National Conditions: April 26, 2023 - May 2, 2023
Western Kansas and Oklahoma finally saw drought-improving rains this week. However, much more is needed. Drought conditions in northern Kansas and Nebraska, as well as into Iowa, Missouri, and Illinois, worsened. Most drought areas in the East saw helpful precipitation.
As of May 2, 2023, 20.42% of the U.S. and Puerto Rico and 24.42% of the lower 48 states are in drought, according to the U.S. Drought Monitor.
This Week's Drought Summary...
A pair of low pressure systems tracked from the Southeast northward along the East Coast, bringing a swath of widespread precipitation (2 to 4 inches, locally more) to much of the East Coast at the end of April. During the final week of April, the Southern Great Plains along with the Lower Mississippi Valley also received widespread precipitation with amounts exceeding 2 inches across southeastern Colorado, northern and eastern Oklahoma, and northeastern Texas.
Late April was mostly dry across the Central to Northern Great Plains and Middle Mississippi Valley.

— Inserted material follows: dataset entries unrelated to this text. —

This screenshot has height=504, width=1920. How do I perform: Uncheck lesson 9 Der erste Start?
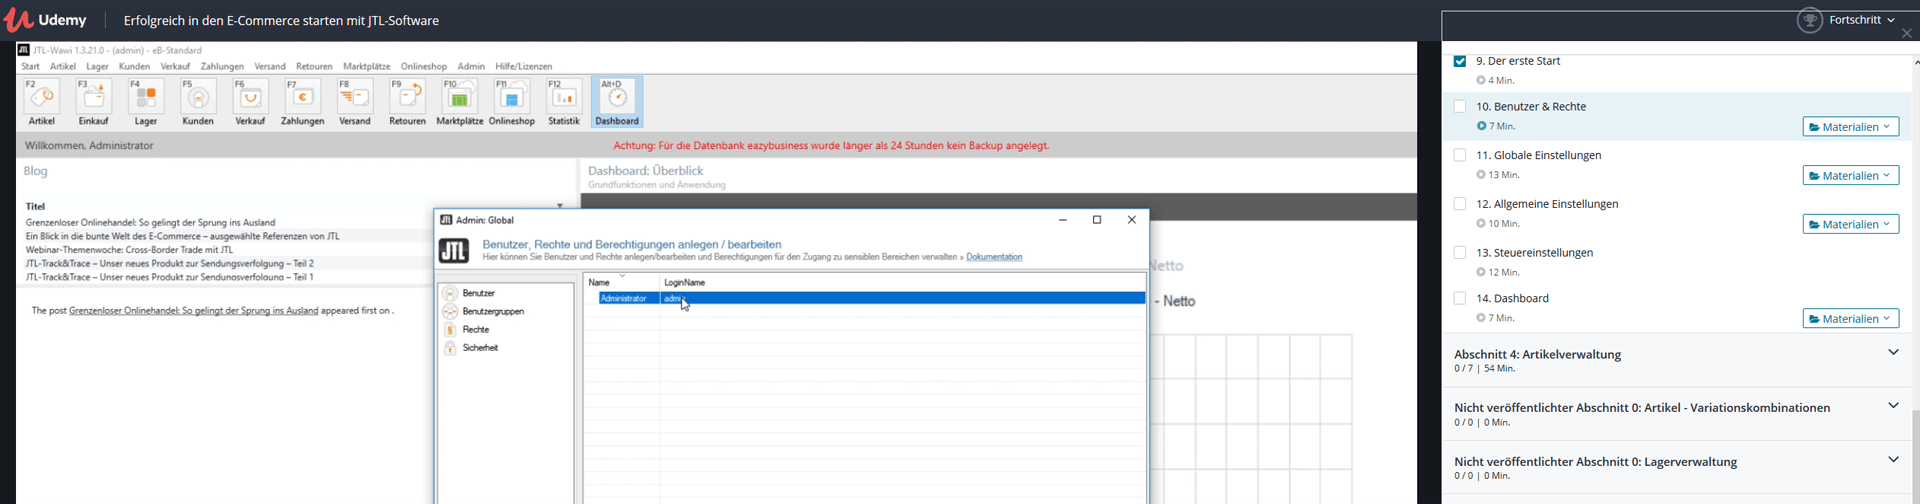[x=1460, y=61]

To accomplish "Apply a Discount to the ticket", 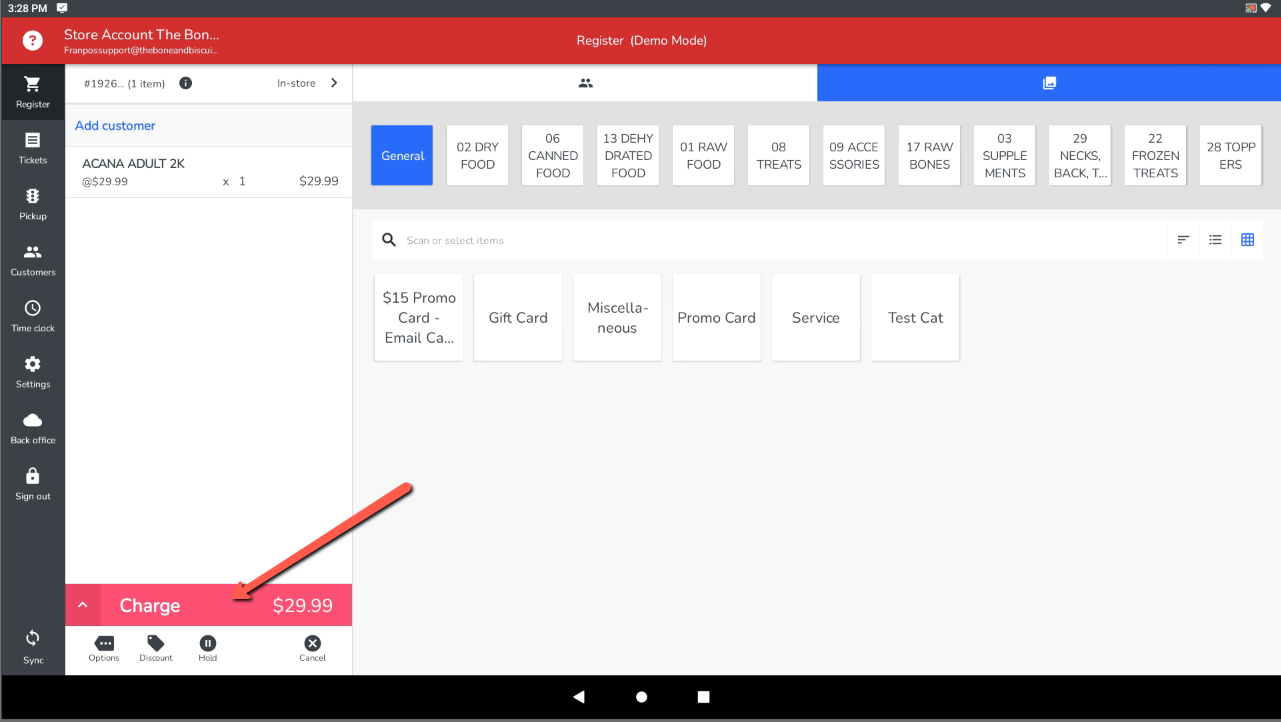I will [155, 648].
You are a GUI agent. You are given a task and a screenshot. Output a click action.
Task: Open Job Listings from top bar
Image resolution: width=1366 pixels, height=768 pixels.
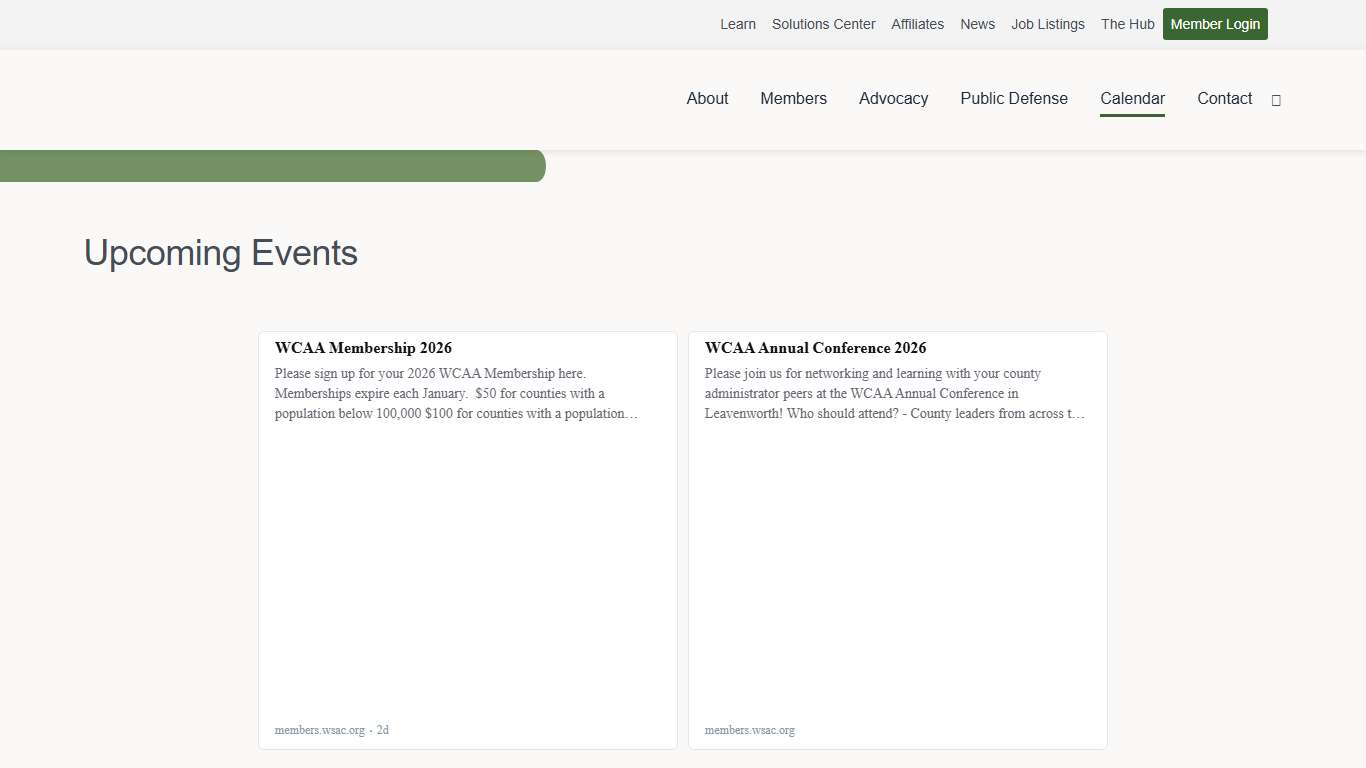pos(1047,24)
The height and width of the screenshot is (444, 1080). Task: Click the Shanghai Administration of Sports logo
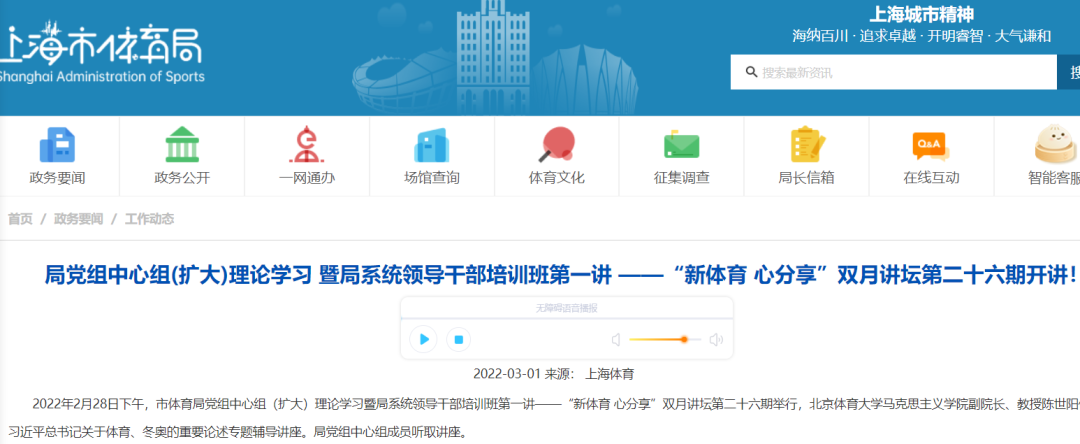[100, 55]
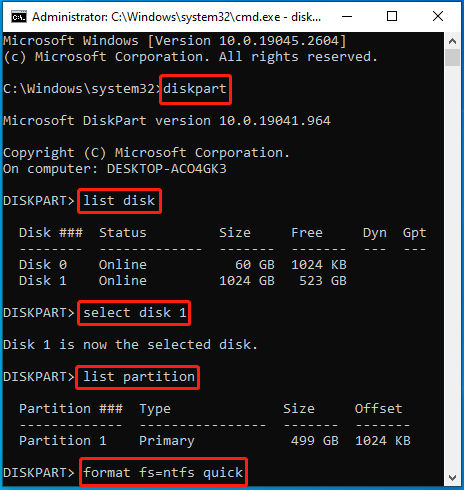Click the Gpt column header
The width and height of the screenshot is (464, 490).
[x=414, y=233]
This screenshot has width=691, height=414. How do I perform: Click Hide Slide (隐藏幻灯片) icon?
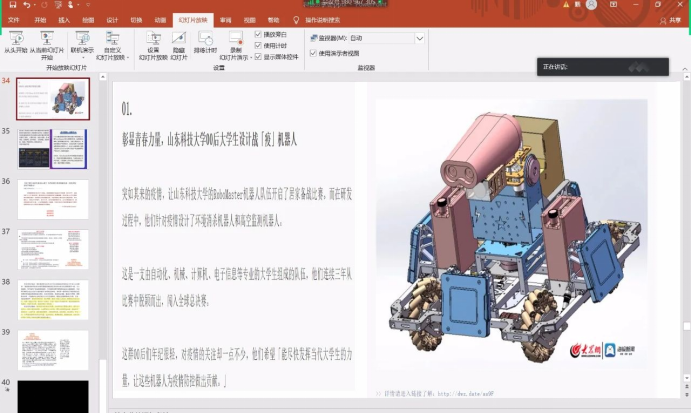(x=179, y=39)
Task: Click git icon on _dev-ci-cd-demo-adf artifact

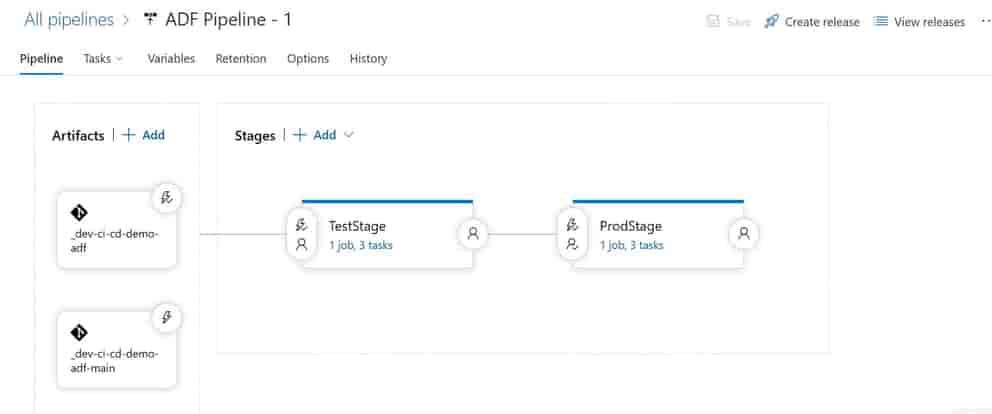Action: pyautogui.click(x=79, y=213)
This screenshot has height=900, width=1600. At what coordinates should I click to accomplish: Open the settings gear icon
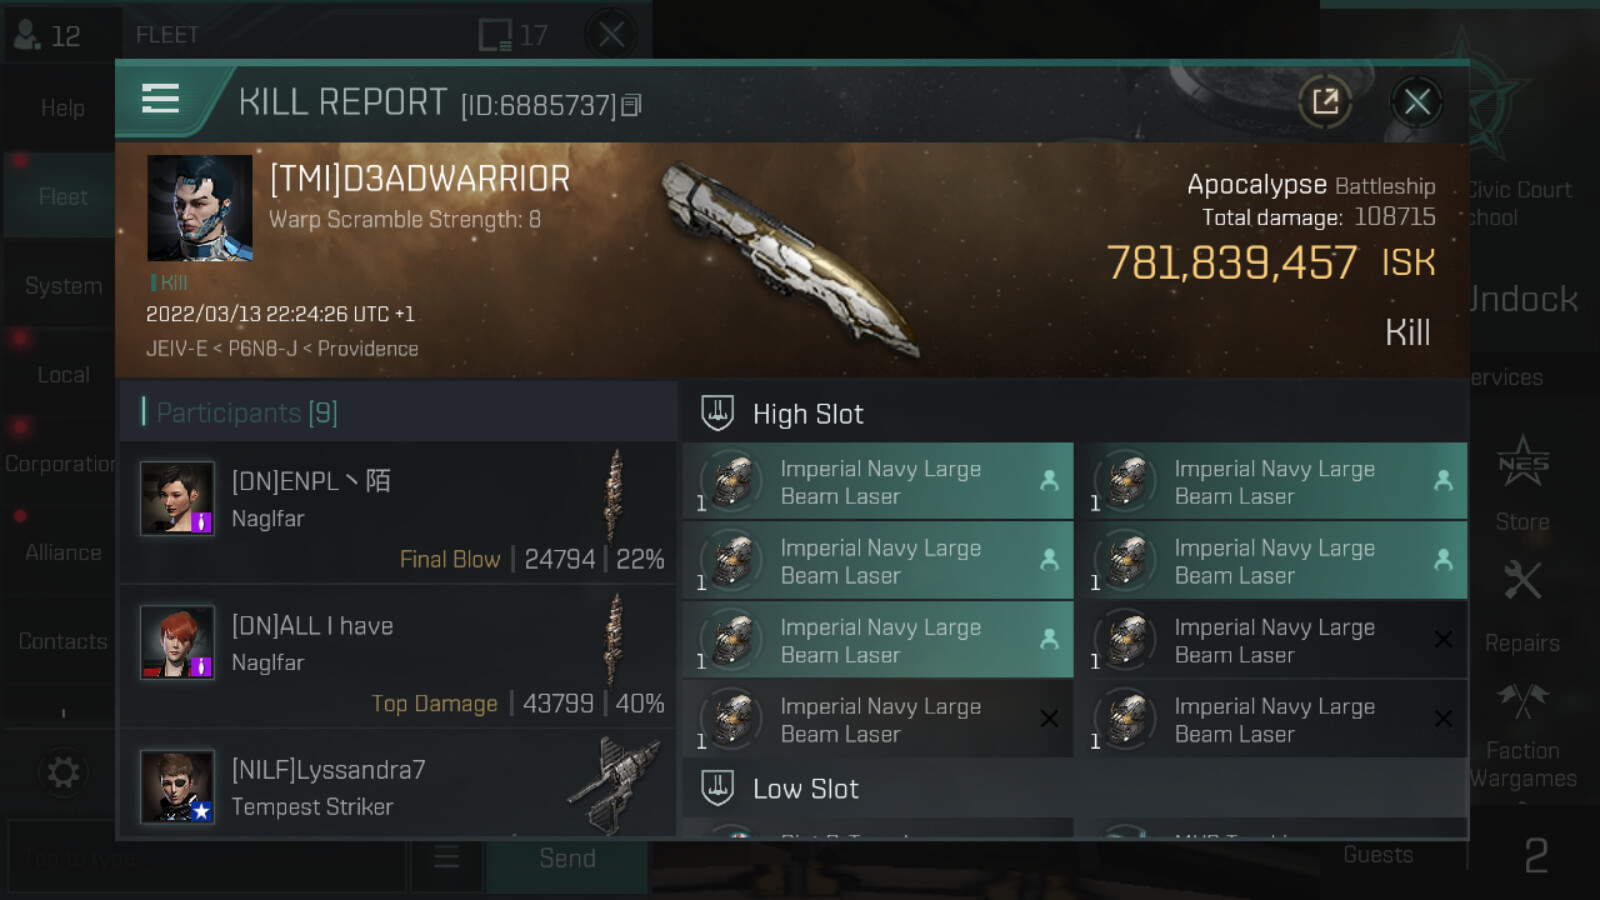[x=63, y=772]
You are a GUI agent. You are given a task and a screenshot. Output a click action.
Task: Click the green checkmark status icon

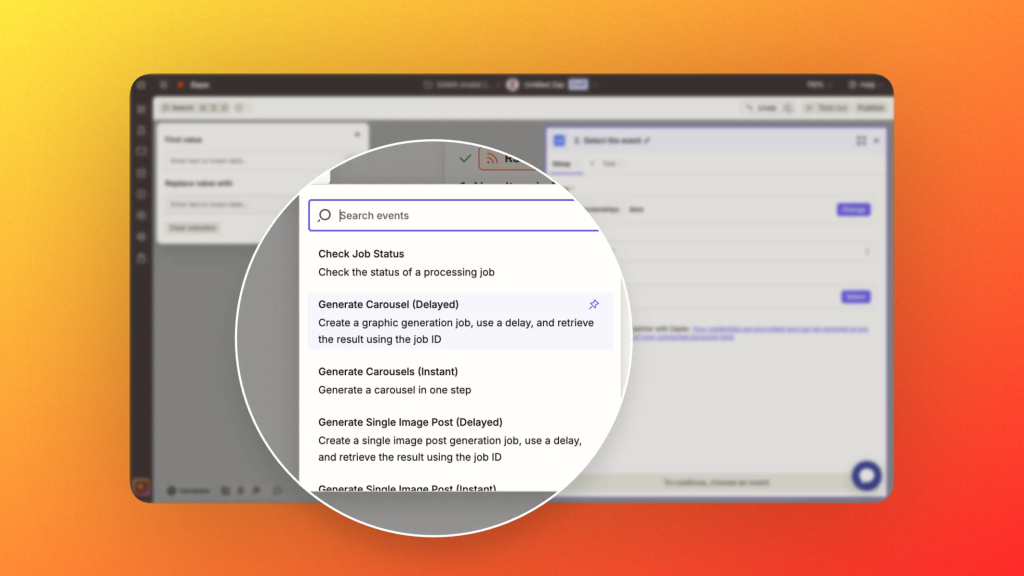[465, 158]
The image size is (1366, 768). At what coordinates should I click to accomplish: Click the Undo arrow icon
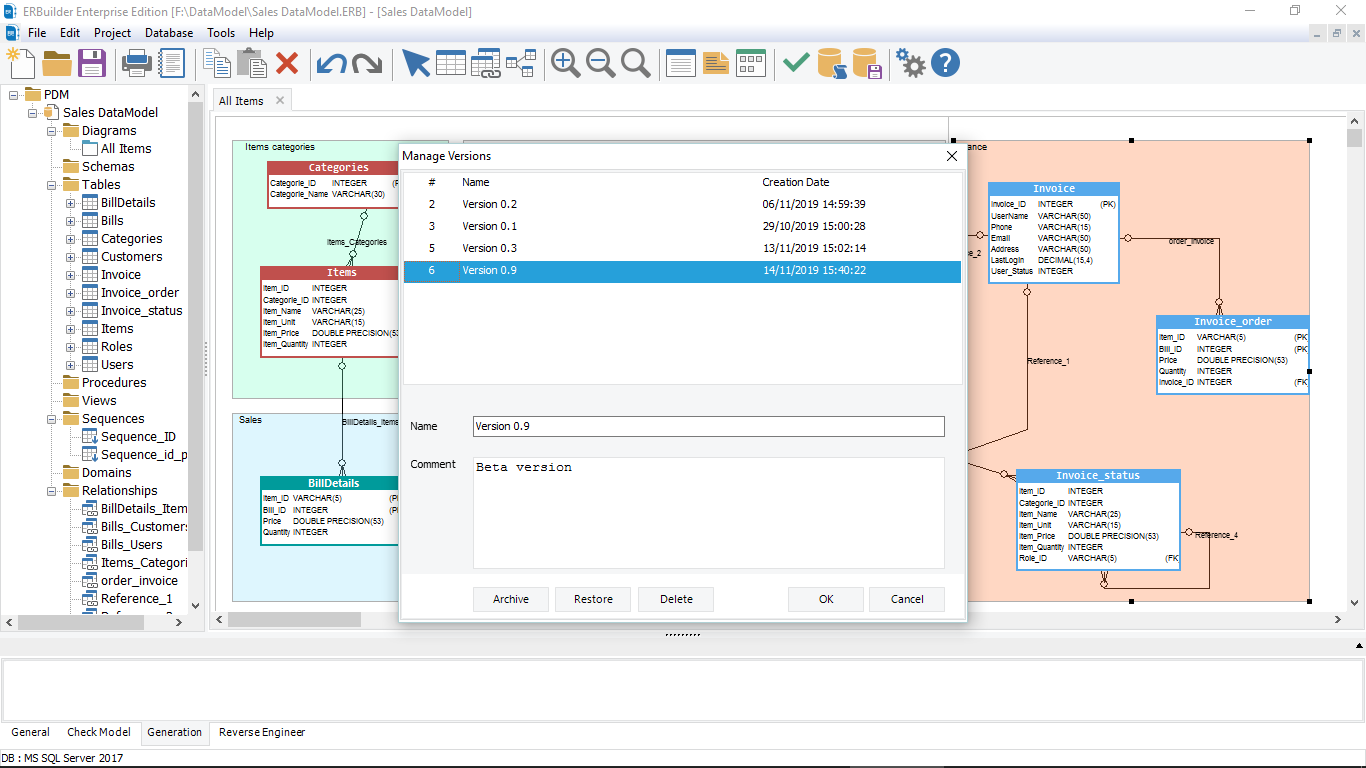click(x=331, y=64)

Little to no precipitation was observed throughout the West where a significant warmup at the end of April resulted in rapid snowmelt, runoff, and flooding along streams and rivers. In contrast to these above-normal temperatures, cooler-than-normal temperatures occurred across the Great Plains, Corn Belt, and much of the East from April 25 to May 1.
During the next five days (May 4 - 8, 2023), moderate to heavy precipitation (0.5-1.5 inches, locally more) is forecast for the Pacific Northwest, Great Basin, Northern Rockies, and higher elevations of California. An active weather pattern is expected from the Great Plains east to the Mississippi Valley with varying 5-day precipitation amounts forecast. Following a very wet end to April along the East Coast, drier weather is forecast to be accompanied by a gradual warming trend across the East.
The 6-10 day outlook (valid May 9-13) favors below-normal temperatures across the West, while above-normal temperatures are more likely throughout the central and eastern U.S. Elevated probabilities for above-normal precipitation are forecast for the Pacific Northwest, northern California, Great Plains, Mississippi Valley, and Southeast. Near normal precipitation amounts are favored for much of the Great Lakes and Northeast.